Uno sguardo oltre la crisi
Chanukkah ci ha appena lasciato, ma i suoi profondi e ampi significati, così pregnanti rispetto alla realtà di oggi, ci accompagnano e (è il caso di dirlo) ci illuminano. La poliedricità di senso legata al cimento del mondo ebraico con quello ellenistico mi ha sempre portato a riflettere, a ribadire con convinzione l’importanza – anche per l’ebraismo – del contributo del pensiero e del mondo occidentale, ma anche a cogliere la centralità dell’elemento di distinzione che caratterizza la nostra identità e il nostro sguardo sul mondo. Mai come quest’anno, però, il significato della festa, l’incontro/scontro tra due approcci razionali talvolta complementari ma fondamentalmente diversi mi è sembrato attuale e ricco di suggerimenti.
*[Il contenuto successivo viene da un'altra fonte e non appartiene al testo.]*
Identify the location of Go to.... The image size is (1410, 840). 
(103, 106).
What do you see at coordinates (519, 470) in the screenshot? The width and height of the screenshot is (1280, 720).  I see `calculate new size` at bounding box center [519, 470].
Le abitudini, la mentalità, la cultura greche che si insinuano nel mondo ebraico del II secolo avanti l’era volgare e lo conquistano dall’interno rappresentano da sempre ai nostri occhi alcune radici di quella civiltà occidentale nella quale siamo inseriti e alla quale partecipiamo come ebrei apportando peraltro il contributo originale della visione biblica, anch’essa tassello essenziale della sua evoluzione. Il rischio che Chanukkah denuncia e affronta è il venir meno dell’equilibrio nel nostro inevitabile e per molti aspetti positivo inserimento in quel “mondo degli altri” che giustamente (ma parzialmente) è anche il nostro; è il rischio dello smarrimento di sé e della propria identità, della perdita di consapevolezza della propria storia e del proprio ruolo, il rischio dell’auto-annullamento nel magma affascinante del naturalismo, del pluralismo, dell’oggettivismo scientifico: tutti doni preziosi del mondo greco all’umanità, doni però in qualche modo “avvelenati” perché inibitori della coscienza storico/nazionale e soprattutto scettici distruttori di uno spirito trascendente e unitario, fondamento invece della Weltanschauung ebraica. Credo che il pericolo rispetto al quale Chanukkah possa fare oggi da antidoto sia però in qualche modo ancora dilatato; le sue luci, richiamo alla spiritualità e alla coscienza di una dimensione superiore rispetto alla natura, sono un’arma simbolica contro l’omologazione imperante negli atteggiamenti e nelle scelte, contro il pensiero unico e massificante che nuovi modelli politici tendono a imporre. Accendere i lumi per otto sere riaffermando la nostra identità storica e culturale può essere una risposta di autonomia rispetto al tentativo di aggregazione imposta e auto-esaltante proveniente dal vertice.
Proseguendo il confronto passato/presente con un gioco di metafore un po’ surreali ma forse non del tutto infondate, la resistenza dei Maccabei e dei loro seguaci all’esercito greco si avvicina all’attuale opposizione di poche (e odiate) élite coscienti al populismo becero che ci guida. La devastazione e la sconsacrazione del Tempio rimandano alla distruzione di valori consolidati (dalla solidarietà alla democrazia rappresentativa) operata dai sedicenti rivoluzionari che ci governano. La mancanza di combustibile puro per la menorah ci suggerisce l’assenza – nella crisi attuale – di stimoli e di propositi nobili in grado di accendere la luce del mondo. E il miracolo dell’olio dell’ampolla che dura per otto giorni? Evoca la forza della nostra consapevolezza ebraica, sufficiente ad alimentare una resistenza spirituale capace di far sopravvivere la luce della speranza in un orizzonte ogni giorno più plumbeo.